**TEXT EXCERPT:**
↓
Let’s take them one by one. Kant’s four whethers.
First —
whether the world has a beginning and some boundary to its extension in space
Growing up, I misunderstood world.
I don’t mean I was reading Kant, aged ten — I was reading 2000AD (which was full of the Big Questions, especially Tharg’s Future Shocks) — but whenever I read world I thought earth.
This is a common error. ‘We Are the World’ was a song about our planet, not some inhabitable place we — ‘we’ — will discover in a millennium’s time.
Yes, world has the meaning of globe-we-inhabit-and-should-be-nice-to but it also means something like totality-of-what-is-thinkable-by-us.
But during the period of my life when I was really preoccupied by these Big Questions, the sci-fi years, I would have been thinking about the world as the universe.
There being only one universe, because uni-.
This universe I inhabited was finite.
I remember 1960s or 1970s cartoons of spaceships reaching brick walls, when they reach the end point beyond which there is nothing.
That was comic, easy to visualise.
I half-believed it.
This first whether of Kant’s forces a harder imagining. It flips from time (beginning) to space (boundary).
When I tried to picture eternity in terms of extension, of journey in a lightspeed starcruiser, it was — I realise now — a very very small endlessness.
Science, rather than philosophy, has recently offered me the chance to replace my universe (unique, bounded) with a multiverse (multiplying, unbounded?).
As I understand it, a bubbling state of being-born and splitting-off multiverses — all equally valid, all being a future start-point — happens perpetually and exponentially.
This is a scientifically respectable account of a cosmic totality. Less, pancake mix spreading out across a pan, more infinitely expanding fizz-burst.
It’s also philosophically recuperable as David Lewis’s Modal Realism.
This is makes my previous endlessness seem very small.
Kant shakes his head, and tells me to stop speculating, even with the help of the Large Hadron Collider, which he adores.
My first whether isn’t a philosophical question that has become a scientific question, Kant insists. It’s still a matter for thought rather than experimentation.
But let’s just say, in answer to the first half of the first whether, that this world has no beginning; it is infinitely in a steady state of becoming more infinitely plural.
How could it be anything else?
To be infinite in any way it must be increasing in extension infinitely at infinitely small intervals of time.
That’s not what we witness, though. Not yet.
There are 1960s cartoons of the Big Bang, just as there are 1960s cartoons of electrons orbiting nuclei.
These look so cute and manageable, in comparison to the multiverse
The Big Bang Theory says yes to beginning and boundary; the multiverse, persuasively (to me), says to both an absolute no.
Take your pick.
I like my big big.
↑
**MATERIAL SUPPLIED:**
↓
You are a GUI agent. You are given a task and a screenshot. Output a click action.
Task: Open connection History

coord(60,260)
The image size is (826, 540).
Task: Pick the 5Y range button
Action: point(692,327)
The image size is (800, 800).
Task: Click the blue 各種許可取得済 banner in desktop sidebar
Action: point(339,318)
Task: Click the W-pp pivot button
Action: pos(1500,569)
↑
**ACTIVITIES:**
**a.** Please reproduce the passage of the Kant essay above the rows, everything from "My first whether" down to "an absolute no.".
**b.** Condense the essay's paragraph that opens "I don't mean I was reading Kant" into a short bulleted list that keeps its main facts.

**SOLUTIONS:**
**a.**
My first whether isn’t a philosophical question that has become a scientific question, Kant insists. It’s still a matter for thought rather than experimentation.
But let’s just say, in answer to the first half of the first whether, that this world has no beginning; it is infinitely in a steady state of becoming more infinitely plural.
How could it be anything else?
To be infinite in any way it must be increasing in extension infinitely at infinitely small intervals of time.
That’s not what we witness, though. Not yet.
There are 1960s cartoons of the Big Bang, just as there are 1960s cartoons of electrons orbiting nuclei.
These look so cute and manageable, in comparison to the multiverse
The Big Bang Theory says yes to beginning and boundary; the multiverse, persuasively (to me), says to both an absolute no.

**b.**
- Not reading Kant at age ten
- Reading 2000AD instead, which was full of the Big Questions, especially Tharg's Future Shocks
- Read "world" as "earth" every time